Given records -

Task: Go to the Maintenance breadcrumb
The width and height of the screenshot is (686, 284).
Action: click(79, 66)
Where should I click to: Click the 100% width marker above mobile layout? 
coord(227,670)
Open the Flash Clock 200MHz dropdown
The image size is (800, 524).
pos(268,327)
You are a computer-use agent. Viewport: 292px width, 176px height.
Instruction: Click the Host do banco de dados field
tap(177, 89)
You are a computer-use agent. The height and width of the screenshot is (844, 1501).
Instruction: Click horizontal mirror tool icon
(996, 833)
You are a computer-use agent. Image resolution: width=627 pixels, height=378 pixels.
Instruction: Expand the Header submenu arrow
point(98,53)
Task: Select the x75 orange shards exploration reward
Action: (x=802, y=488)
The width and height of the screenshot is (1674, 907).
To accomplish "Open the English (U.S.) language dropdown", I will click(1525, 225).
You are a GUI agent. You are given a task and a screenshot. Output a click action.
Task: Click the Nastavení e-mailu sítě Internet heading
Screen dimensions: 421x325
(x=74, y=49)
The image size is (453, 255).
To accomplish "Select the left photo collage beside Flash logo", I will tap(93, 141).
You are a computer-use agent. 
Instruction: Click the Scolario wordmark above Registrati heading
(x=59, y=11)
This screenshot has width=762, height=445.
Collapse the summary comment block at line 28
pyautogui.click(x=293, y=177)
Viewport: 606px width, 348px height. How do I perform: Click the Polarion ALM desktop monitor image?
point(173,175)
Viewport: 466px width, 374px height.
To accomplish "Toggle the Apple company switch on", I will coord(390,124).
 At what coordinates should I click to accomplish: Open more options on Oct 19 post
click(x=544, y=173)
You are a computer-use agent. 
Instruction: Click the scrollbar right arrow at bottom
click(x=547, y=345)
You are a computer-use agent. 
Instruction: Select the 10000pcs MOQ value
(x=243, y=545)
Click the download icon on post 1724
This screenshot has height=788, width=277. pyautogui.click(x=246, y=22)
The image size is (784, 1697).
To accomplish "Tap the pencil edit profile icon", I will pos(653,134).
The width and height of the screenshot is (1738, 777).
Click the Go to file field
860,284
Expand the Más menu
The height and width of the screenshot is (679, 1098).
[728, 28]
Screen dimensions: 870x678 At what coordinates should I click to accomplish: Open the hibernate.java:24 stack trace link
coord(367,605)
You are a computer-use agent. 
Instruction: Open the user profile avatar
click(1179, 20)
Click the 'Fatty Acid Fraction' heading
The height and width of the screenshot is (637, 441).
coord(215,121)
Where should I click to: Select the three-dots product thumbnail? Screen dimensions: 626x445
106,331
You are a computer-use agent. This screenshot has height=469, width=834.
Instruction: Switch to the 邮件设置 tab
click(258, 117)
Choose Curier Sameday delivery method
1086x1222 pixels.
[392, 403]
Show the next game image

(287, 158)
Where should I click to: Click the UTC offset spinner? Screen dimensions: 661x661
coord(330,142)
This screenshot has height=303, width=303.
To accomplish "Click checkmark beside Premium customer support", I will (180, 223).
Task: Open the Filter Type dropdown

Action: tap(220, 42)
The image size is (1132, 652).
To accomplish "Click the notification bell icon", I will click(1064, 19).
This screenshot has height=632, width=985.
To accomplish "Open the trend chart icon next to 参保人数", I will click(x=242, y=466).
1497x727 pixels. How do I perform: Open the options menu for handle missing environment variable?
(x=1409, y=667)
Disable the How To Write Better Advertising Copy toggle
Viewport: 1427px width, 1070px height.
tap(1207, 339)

Directions - Please print the entries above exactly, the stretch from the line containing "You are a computer-use agent. The" through the line containing "I will coord(390,124).".

Solution -
You are a computer-use agent. The height and width of the screenshot is (844, 1501).
Instruction: Click horizontal mirror tool icon
(996, 833)
You are a computer-use agent. Image resolution: width=627 pixels, height=378 pixels.
Instruction: Expand the Header submenu arrow
point(98,53)
Task: Select the x75 orange shards exploration reward
Action: (x=802, y=488)
The width and height of the screenshot is (1674, 907).
To accomplish "Open the English (U.S.) language dropdown", I will click(1525, 225).
You are a GUI agent. You are given a task and a screenshot. Output a click action.
Task: Click the Nastavení e-mailu sítě Internet heading
Screen dimensions: 421x325
(x=74, y=49)
The image size is (453, 255).
To accomplish "Select the left photo collage beside Flash logo", I will tap(93, 141).
You are a computer-use agent. 
Instruction: Click the Scolario wordmark above Registrati heading
(x=59, y=11)
This screenshot has width=762, height=445.
Collapse the summary comment block at line 28
pyautogui.click(x=293, y=177)
Viewport: 606px width, 348px height. How do I perform: Click the Polarion ALM desktop monitor image?
point(173,175)
Viewport: 466px width, 374px height.
To accomplish "Toggle the Apple company switch on", I will coord(390,124).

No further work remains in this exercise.